**EXERCISE:** Could you set down exactly the lines in the records below between the line holding "planinstvo (1003, 868)" and the line holding "give today. (31, 1455)", inclusive?
-- Opening Marker --
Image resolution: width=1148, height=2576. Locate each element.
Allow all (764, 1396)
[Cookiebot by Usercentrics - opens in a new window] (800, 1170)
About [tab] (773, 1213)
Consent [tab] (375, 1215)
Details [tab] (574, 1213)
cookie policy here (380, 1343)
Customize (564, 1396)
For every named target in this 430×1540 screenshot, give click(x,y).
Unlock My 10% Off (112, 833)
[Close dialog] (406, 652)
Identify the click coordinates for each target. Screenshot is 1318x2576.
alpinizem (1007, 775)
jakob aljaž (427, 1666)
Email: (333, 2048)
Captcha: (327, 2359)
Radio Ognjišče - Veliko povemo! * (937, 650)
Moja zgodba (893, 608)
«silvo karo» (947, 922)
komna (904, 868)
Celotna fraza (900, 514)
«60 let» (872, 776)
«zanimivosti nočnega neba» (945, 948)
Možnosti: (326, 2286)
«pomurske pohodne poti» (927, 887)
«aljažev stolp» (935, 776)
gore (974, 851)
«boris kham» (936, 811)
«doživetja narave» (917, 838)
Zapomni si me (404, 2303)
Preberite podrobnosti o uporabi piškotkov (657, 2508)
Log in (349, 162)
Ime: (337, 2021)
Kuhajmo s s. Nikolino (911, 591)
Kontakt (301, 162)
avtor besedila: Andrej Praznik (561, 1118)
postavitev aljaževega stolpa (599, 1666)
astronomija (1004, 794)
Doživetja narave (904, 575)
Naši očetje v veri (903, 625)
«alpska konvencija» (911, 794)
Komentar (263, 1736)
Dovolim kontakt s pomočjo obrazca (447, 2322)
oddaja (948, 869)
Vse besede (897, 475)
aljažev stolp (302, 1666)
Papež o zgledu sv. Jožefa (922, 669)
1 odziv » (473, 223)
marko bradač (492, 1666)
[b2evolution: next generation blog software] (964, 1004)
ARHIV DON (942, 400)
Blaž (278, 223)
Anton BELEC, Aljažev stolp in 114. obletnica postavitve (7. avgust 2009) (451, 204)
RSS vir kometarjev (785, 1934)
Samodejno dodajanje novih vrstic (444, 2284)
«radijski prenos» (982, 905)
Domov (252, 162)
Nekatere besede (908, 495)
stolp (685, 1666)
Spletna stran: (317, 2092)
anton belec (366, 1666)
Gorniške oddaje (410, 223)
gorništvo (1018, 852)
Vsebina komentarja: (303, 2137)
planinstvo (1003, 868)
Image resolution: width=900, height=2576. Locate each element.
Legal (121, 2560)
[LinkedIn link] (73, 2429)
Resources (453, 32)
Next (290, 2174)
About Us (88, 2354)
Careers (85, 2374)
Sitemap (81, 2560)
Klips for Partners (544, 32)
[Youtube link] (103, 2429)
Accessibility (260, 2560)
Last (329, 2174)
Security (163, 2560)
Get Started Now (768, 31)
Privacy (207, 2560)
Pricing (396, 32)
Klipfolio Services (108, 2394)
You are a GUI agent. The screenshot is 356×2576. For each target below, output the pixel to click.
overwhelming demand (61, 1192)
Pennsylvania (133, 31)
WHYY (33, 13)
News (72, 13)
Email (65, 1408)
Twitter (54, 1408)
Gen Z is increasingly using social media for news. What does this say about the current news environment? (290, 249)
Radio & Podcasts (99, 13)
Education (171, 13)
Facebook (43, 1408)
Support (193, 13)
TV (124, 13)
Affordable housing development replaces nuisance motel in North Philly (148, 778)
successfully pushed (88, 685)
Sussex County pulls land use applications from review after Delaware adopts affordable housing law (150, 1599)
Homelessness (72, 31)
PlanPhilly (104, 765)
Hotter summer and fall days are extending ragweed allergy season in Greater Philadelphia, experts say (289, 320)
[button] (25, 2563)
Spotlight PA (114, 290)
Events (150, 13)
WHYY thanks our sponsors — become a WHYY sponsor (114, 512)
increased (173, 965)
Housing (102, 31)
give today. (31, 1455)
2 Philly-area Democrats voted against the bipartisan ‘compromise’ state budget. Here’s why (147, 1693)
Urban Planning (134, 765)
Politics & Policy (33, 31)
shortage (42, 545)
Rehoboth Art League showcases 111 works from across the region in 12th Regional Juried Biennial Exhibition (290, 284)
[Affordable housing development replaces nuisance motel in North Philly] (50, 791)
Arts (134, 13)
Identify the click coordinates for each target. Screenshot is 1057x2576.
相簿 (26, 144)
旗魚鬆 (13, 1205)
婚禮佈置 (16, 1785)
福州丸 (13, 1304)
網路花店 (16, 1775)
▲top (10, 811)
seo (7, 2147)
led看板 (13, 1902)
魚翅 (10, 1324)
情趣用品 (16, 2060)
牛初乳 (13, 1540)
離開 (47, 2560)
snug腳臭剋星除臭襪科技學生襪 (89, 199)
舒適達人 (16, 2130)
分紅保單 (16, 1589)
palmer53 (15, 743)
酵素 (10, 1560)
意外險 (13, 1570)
-- Closing Marker --
**REPLY TO THE EXERCISE:**
planinstvo (1003, 868)
Image resolution: width=900, height=2576. Locate each element.
Legal (121, 2560)
[LinkedIn link] (73, 2429)
Resources (453, 32)
Next (290, 2174)
About Us (88, 2354)
Careers (85, 2374)
Sitemap (81, 2560)
Klips for Partners (544, 32)
[Youtube link] (103, 2429)
Accessibility (260, 2560)
Last (329, 2174)
Security (163, 2560)
Get Started Now (768, 31)
Privacy (207, 2560)
Pricing (396, 32)
Klipfolio Services (108, 2394)
You are a GUI agent. The screenshot is 356×2576. For each target below, output the pixel to click.
overwhelming demand (61, 1192)
Pennsylvania (133, 31)
WHYY (33, 13)
News (72, 13)
Email (65, 1408)
Twitter (54, 1408)
Gen Z is increasingly using social media for news. What does this say about the current news environment? (290, 249)
Radio & Podcasts (99, 13)
Education (171, 13)
Facebook (43, 1408)
Support (193, 13)
TV (124, 13)
Affordable housing development replaces nuisance motel in North Philly (148, 778)
successfully pushed (88, 685)
Sussex County pulls land use applications from review after Delaware adopts affordable housing law (150, 1599)
Homelessness (72, 31)
PlanPhilly (104, 765)
Hotter summer and fall days are extending ragweed allergy season in Greater Philadelphia, experts say (289, 320)
[button] (25, 2563)
Spotlight PA (114, 290)
Events (150, 13)
WHYY thanks our sponsors — become a WHYY sponsor (114, 512)
increased (173, 965)
Housing (102, 31)
give today. (31, 1455)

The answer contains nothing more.